Reading text:

======

Consider L=1000, A=1, B=999, C=1000, M=1001. Here M>C but unfortunely there's no feasible plan.
I have followed this post from the beginning.I made calculations to see if I could estimate the time for the walkers to reach the other end.My inital estimate was 4 hours I started by sending M to pick up the slowest walker and to drop him at a point where the time to do the same for the others would keep him from crossing the finish line.Rate of walkers .1 K per minute,.133, .166. Rate of M 2K per minute.It takes M to meet a 57 minutes.They approach each other at 2.1 K per minute. The trip back to the 90 mile mark takes 47 minute. The pick up point was at mile 5.7. Picking up the others took a total of 247 minutes. I can see that the drop offs should have been closer to the end.Final back and forth movements ofM to get walkers in correct positions would take little time.
To the second question: Go here http://www.mathhelpforum.com/math-he...tml#post660726
Integer example (2 walkers) where 1 walker is driven backward.
L = 1080 (X to Y), M = 100, A = 20, B = 80
M and B meet after 6 hours.
M drives B backward for 2 hours.
B then walks to Y : 10 hours ; total = 18 hours
After the 1st 8 hours, A has walked 160.
M is now 120 from A: takes 1 hour to meet A.
Distance from Y now 900: takes 9 hours ; total = 18 hours.
to have ALL walkers at fastest walker speed, and the Motorcycle is useless.
That's the only way to reach destination at same time. Agree?
Remark on case where a walker is driven backward:
it is possible to get a solution where a walker is driven back BEHIND (West of) starting point X.
The wording of your problem does not prevent that.
Say a=100, b=99, c=98 and m=99.9, L=100
what do you say? m first meets a and drive him back to somewhere between b and c, then pick up c to make everybody arrive the same time at destination. Calculations should be similar to that done here http://www.mathhelpforum.com/math-he...tml#post660891 and a feasible plan exists.

======

Data entries:
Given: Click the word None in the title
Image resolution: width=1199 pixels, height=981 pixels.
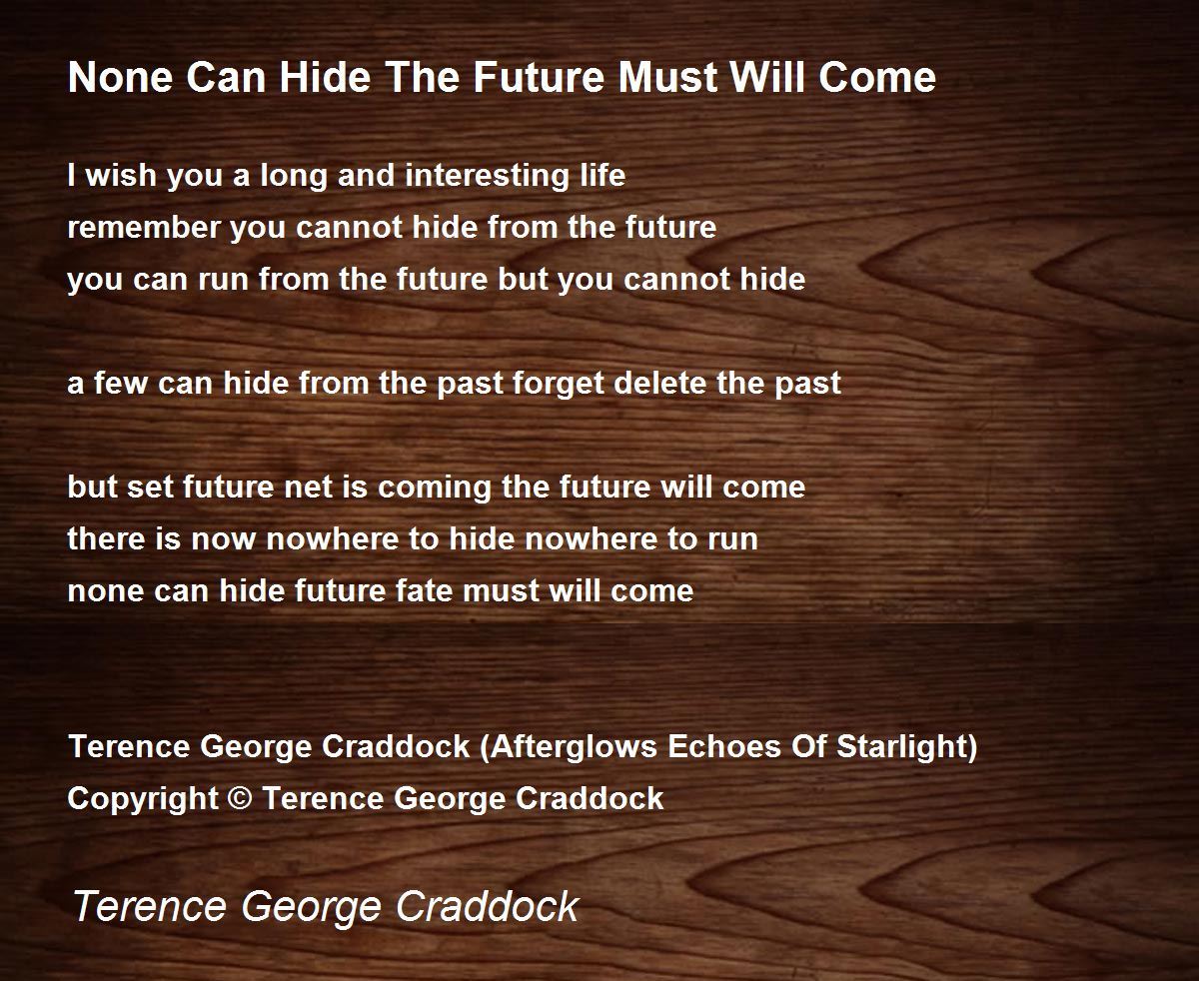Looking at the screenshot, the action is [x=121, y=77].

======

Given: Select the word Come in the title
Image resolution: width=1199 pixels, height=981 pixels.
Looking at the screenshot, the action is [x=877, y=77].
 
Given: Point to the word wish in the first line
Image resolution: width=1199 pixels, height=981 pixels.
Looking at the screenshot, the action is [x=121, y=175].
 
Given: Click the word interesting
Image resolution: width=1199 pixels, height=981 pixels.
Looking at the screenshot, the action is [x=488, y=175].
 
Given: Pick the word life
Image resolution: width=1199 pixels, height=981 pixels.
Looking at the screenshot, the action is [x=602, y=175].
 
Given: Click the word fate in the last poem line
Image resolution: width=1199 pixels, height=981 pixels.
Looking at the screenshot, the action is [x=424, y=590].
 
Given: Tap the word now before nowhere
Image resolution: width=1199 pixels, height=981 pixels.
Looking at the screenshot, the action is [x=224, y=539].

======

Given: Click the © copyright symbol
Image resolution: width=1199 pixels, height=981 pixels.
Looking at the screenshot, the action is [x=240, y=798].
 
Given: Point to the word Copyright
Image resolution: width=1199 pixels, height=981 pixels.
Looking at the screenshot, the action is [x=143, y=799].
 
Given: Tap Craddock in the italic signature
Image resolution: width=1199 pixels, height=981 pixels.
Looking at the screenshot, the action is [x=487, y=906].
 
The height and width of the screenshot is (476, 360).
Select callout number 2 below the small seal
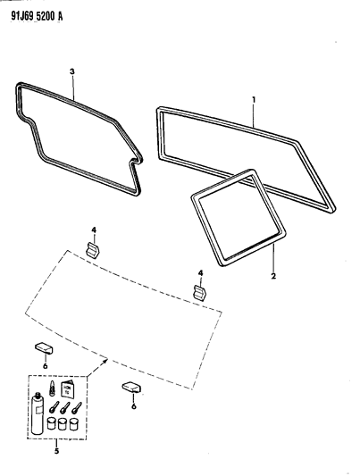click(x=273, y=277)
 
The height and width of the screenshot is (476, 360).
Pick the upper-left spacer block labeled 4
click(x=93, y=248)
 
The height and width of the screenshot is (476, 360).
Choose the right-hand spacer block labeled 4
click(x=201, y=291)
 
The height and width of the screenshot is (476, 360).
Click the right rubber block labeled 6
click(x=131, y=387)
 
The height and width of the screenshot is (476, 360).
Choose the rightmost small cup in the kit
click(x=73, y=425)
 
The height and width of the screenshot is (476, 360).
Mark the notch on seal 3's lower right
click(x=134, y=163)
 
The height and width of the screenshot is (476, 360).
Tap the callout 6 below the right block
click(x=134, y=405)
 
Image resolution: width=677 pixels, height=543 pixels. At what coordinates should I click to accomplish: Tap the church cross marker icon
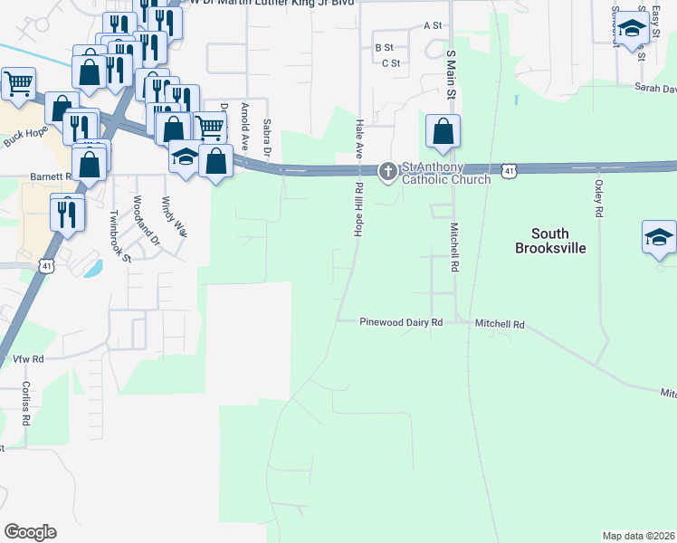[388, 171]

======

Written tasks:
**a.** Duplicate the part of the forum thread about the walkers and the motorcycle from "M is now 120" up to and including "starting point X.".
**b.** Find every line in the records that contains the string "Select", matching case exactly, and copy each of those lines.

Results for each task:
**a.**
M is now 120 from A: takes 1 hour to meet A.
Distance from Y now 900: takes 9 hours ; total = 18 hours.
to have ALL walkers at fastest walker speed, and the Motorcycle is useless.
That's the only way to reach destination at same time. Agree?
Remark on case where a walker is driven backward:
it is possible to get a solution where a walker is driven back BEHIND (West of) starting point X.

**b.**
Given: Select the word Come in the title
Select callout number 2 below the small seal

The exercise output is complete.